The relevant paragraph that I quoted refutes exactly this. In the bolded sentence, "value function" is used as a synonym to "utility function". You simply cannot represent an agent that always seeks to maximise "empowerment" (as defined in the paper for Self-preserving agents), for example, or always seeks to minimise free energy (as in Active Inference agents), as maximising some quantity over its lifetime: if you integrate empowerment or free energy over time you don't get a sensible information quantity that you can label as "utility".
This is an uncontroversial idea, and is not a contribution of the paper.
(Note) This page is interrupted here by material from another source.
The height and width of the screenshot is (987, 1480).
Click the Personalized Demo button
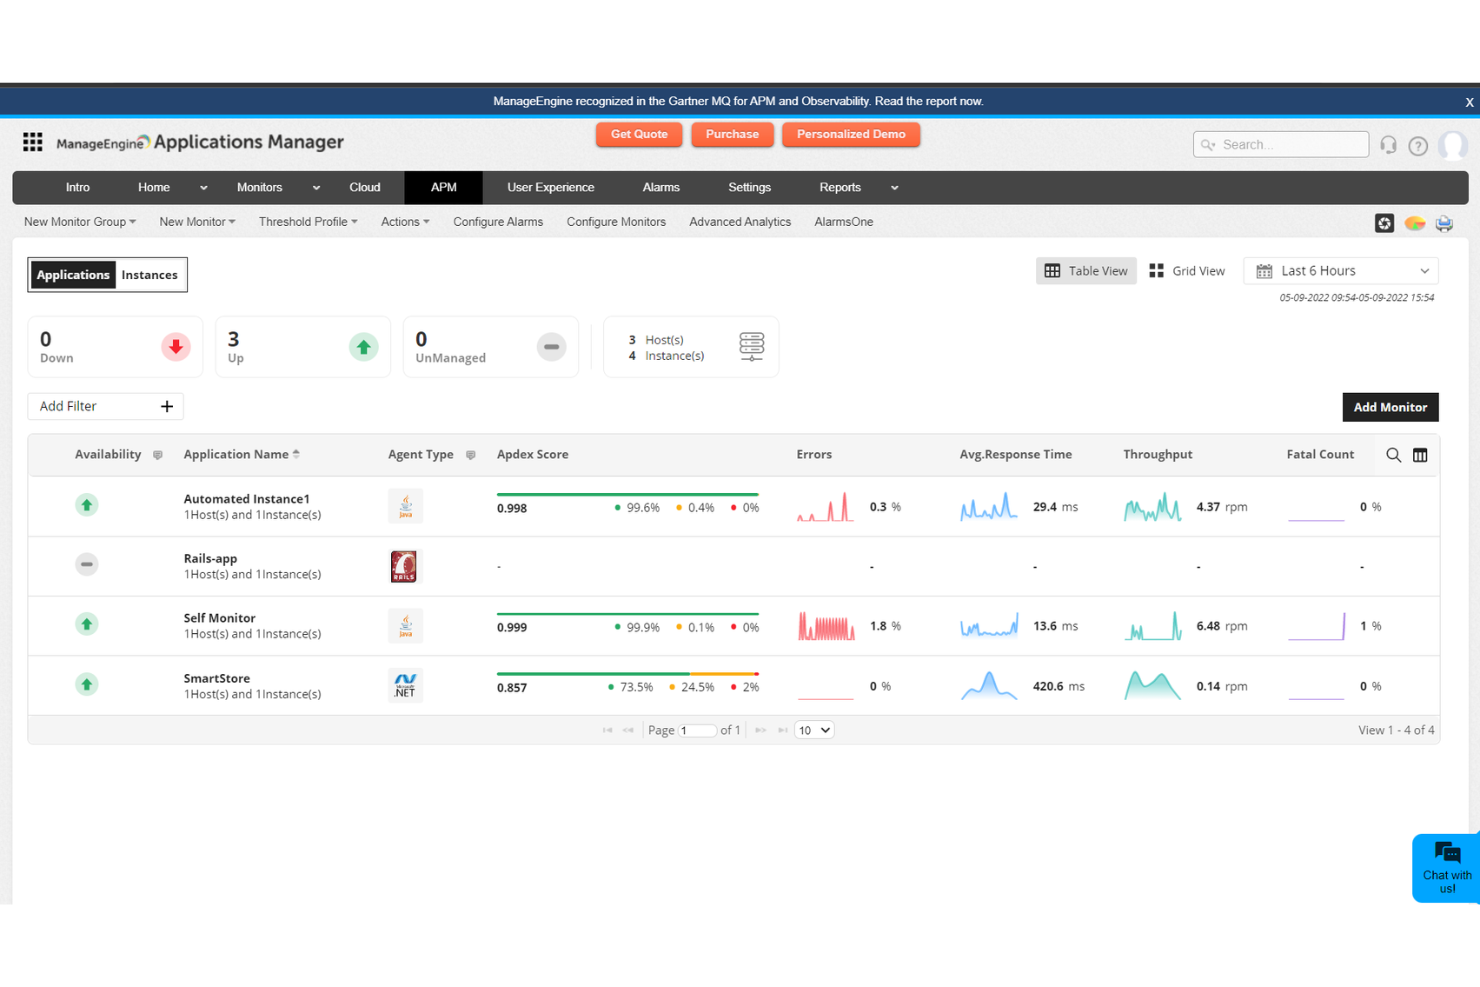point(851,134)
The paper contributes a formal demonstration that such agents are "stable", "self-preserving". Previously, this hasn't been shown for arbitrary Active Inference agents, formally.
Note that the fact that these agents are not utility maximisers doesn't mean they don't instrumentally converge. Cf. https://www.lesswrong.com/posts/ostLZyhnBPndno2zP/active-inference-as-a-formalisation-of-instrumental. I haven't read the full paper yet, maybe I will see how the framework in there could admit mild optimisation, but so far I don't.
There is an idea in the AI safety community that expected utility maximisation is the "limit" of agency.
I think the linked paper by Thomas J. Ringstrom demonstrates that this idea is wrong.